Together they entered the darkness of the night and walked into the midst of wonder. Hand-in-hand the two of them watched the shimmering beauty of the northern lights.
That’s the way my mother began the story of when she was a little girl. Of living on Cape Cod. Of how her father interrupted her homework one evening to show her God’s handiwork.
“Wake up, sweetheart.”
We hadn’t lived in southeastern Washington State very long. I must have been about seven years old when my father stood beside my bed and whispered those gentle words.
Pushing sleep away, I opened my eyes and smiled back at him in the dim light. He bent close, and I reached to touch his dark mustache. “Why did you wake me up, Daddy?”
“There’s something I want you to see.”
He tucked the blanket around me, swept me up into his arms, and carried me outside.
And beneath the cool, blue-black desert sky, he held me, silently pointing at a wavy curtain of green and blue light. I held my breath, mystified, filled with awe, as I watched the gracefully undulating, colorful, shimmering phenomenon that my father told me was the Aurora borealis. Even the name was magical, and I’ve never forgotten the wonder I felt that night.
Dad had interrupted my sleep because wanted me to see something special—something far more important than sleep.

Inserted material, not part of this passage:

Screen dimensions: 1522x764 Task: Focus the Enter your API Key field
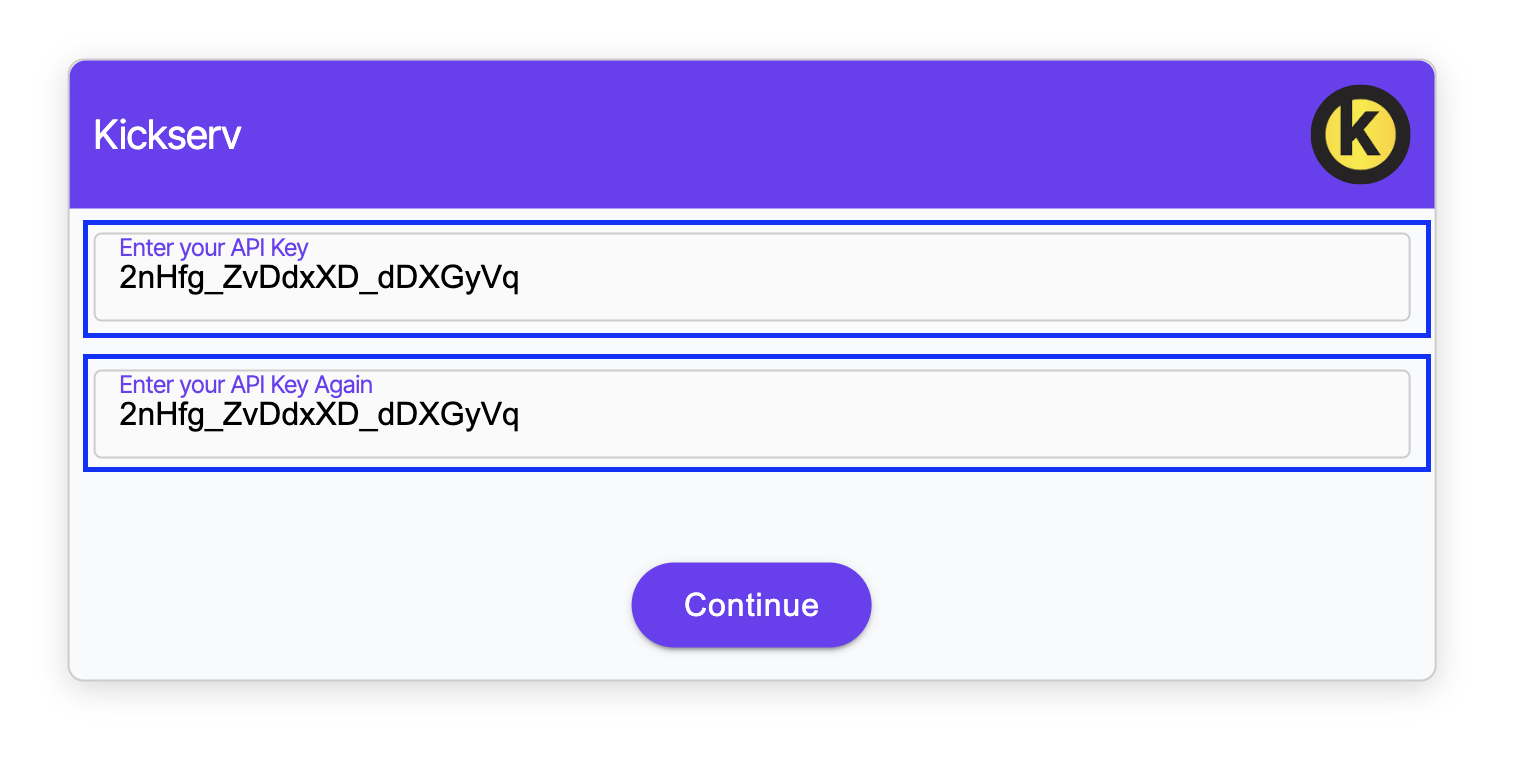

Interrupting homework or sleep to behold one of God’s works is a beautiful and unforgettable gift for any child. Children have a depthless capacity for wonder. Helping to fill that capacity is both a joy and a great responsibility for those who care for them.
Just as I showed them to her, my daughter has pointed out natural wonders, from the majestic to the mundane, to her children. And so, appreciation for the wonders of God’s creation passes down the steps of time and another generation has learned the value of interruptions.
Jesus was often stopped in the midst of what he was doing to speak to the need of another. Parents interrupted his teachings, placing their little ones into His arms, wanting their children to experience the touch and attention of this great man of miracles, the Son of God. Jesus never turned them away. The children were blessed indeed.
“Then little children were brought to Him that He might put His hands on them and pray, but the disciples rebuked them. But Jesus said, ‘Let the little children come to Me, and do not forbid them; for of such is the kingdom of heaven’” (Matthew 19:13-14).
When have you been interrupted and your eyes opened to God’s handiwork?